As the Government places Northern regions under experimental lockdown measures, without the financial backing to help them through, the North-South divide has never been so apparent.
But as people in our region know all too well, Tory neglect of the North predates Covid-19.
Local Authority budgets in our region have been savaged since 2010, exacerbating long-term regional inequalities between the North and South.
Shocking statistics from the End Child Poverty Coalition show that some of the largest increases in child poverty have come from Northern towns and cities, with the North East seeing the largest jump of any region in England.
In my constituency, 35% of children are growing up in poverty, an almost 9% increase since 2014/15.
This is before we even take into consideration the consequences of Covid-19, which has left the North East facing economic turmoil not seen since the days of Thatcher.
Families face significant economic uncertainty, and need reassurance that support will be there to help them care for their children and stop them from slipping into poverty.
However, the Government is threatening to slash the safety net even further, by scrapping the £20 uplift to Universal Credit in April, which will only make it harder to make ends meet and plunge our children into further hardship.
Tackling poverty and addressing its root causes needs to be at the heart of any Covid recovery plan, to ensure this pandemic does not commit a future generation to a life of deprivation.
The Government must urgently reform the social security net, and retain the £20 uplift in Universal Credit (UC) and apply this to other legacy benefits.
In the face of already unacceptable levels of child poverty, our country’s children are now at severe risk of being swept even deeper into deprivation. Reforming UC and maintaining the £20 uplift would put much-needed cash into the pockets of Britain’s poorest families, helping them through this crisis, and would put us back on path to a fairer, more just society in the aftermath of this pandemic.

Items taken from a collection
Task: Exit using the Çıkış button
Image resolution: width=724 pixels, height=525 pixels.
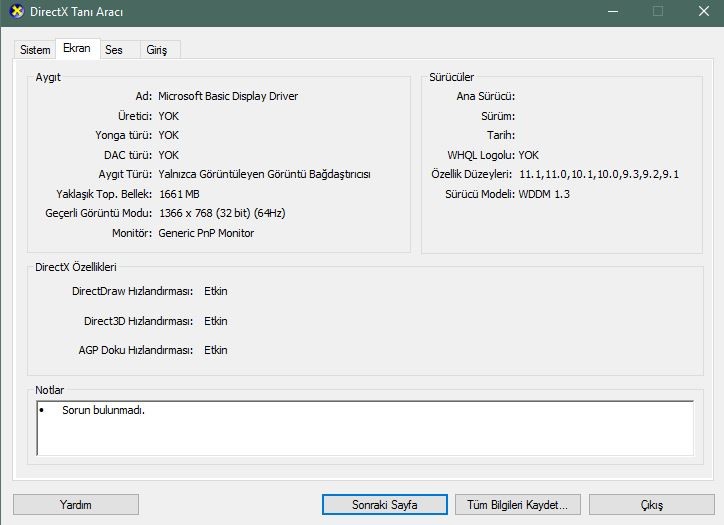Action: coord(651,505)
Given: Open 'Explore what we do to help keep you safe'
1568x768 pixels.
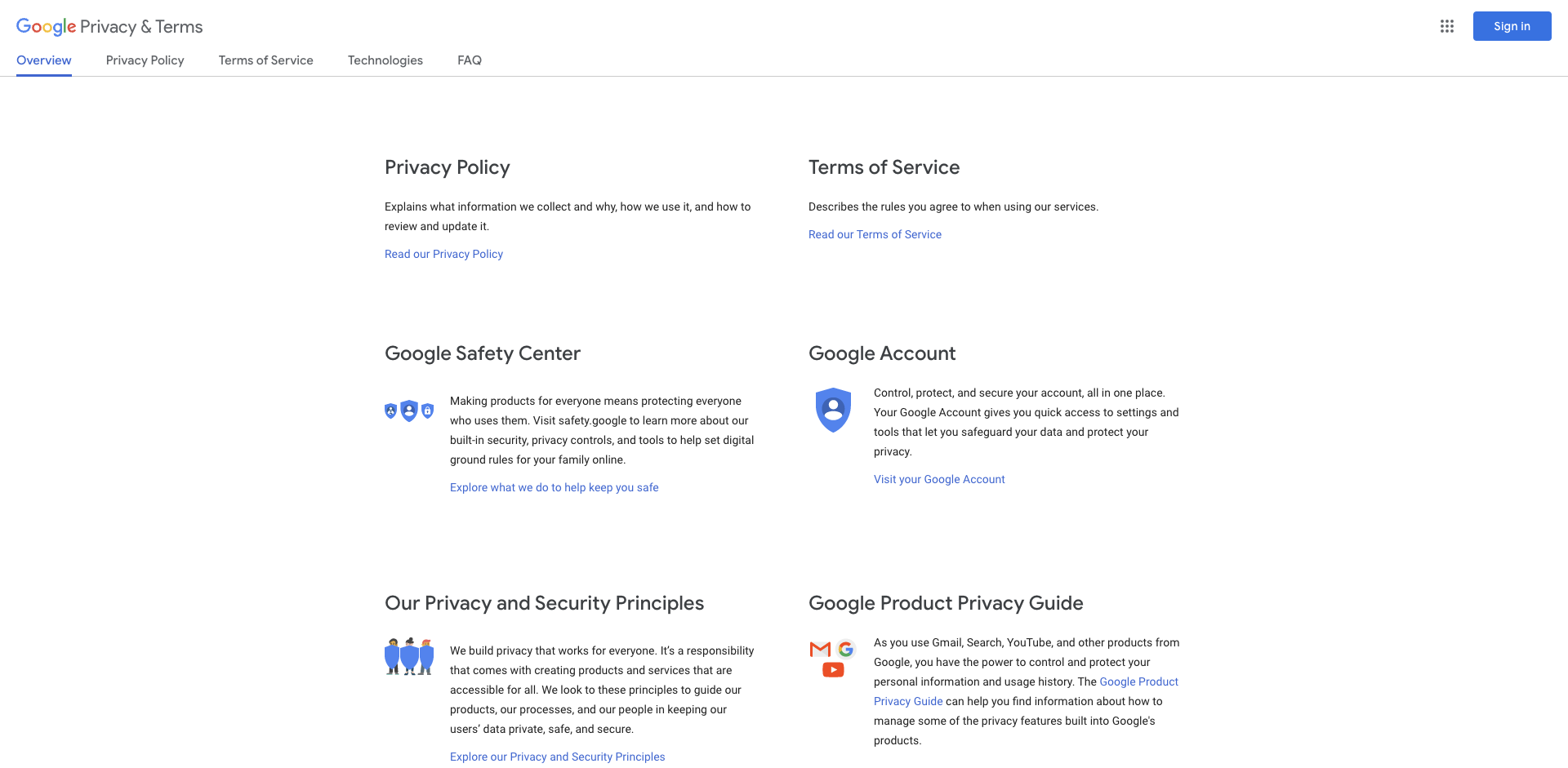Looking at the screenshot, I should pos(554,487).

Required action A:
Answer these questions from the passage on child poverty in the North:
(i) What share of children in the writer's constituency are growing up in poverty?
(ii) According to the End Child Poverty Coalition, which region saw the largest jump in child poverty of any region in England?
(iii) In what month is the £20 uplift to Universal Credit set to be scrapped?
Required action B: Return the part of the passage on child poverty in the North starting with "However, the Government" and going on through "life of deprivation.", copied word for word.
The items are separate material, apart from the passage on child poverty in the North.

Answer section A:
(i) 35%
(ii) The North East
(iii) April

Answer section B:
However, the Government is threatening to slash the safety net even further, by scrapping the £20 uplift to Universal Credit in April, which will only make it harder to make ends meet and plunge our children into further hardship.
Tackling poverty and addressing its root causes needs to be at the heart of any Covid recovery plan, to ensure this pandemic does not commit a future generation to a life of deprivation.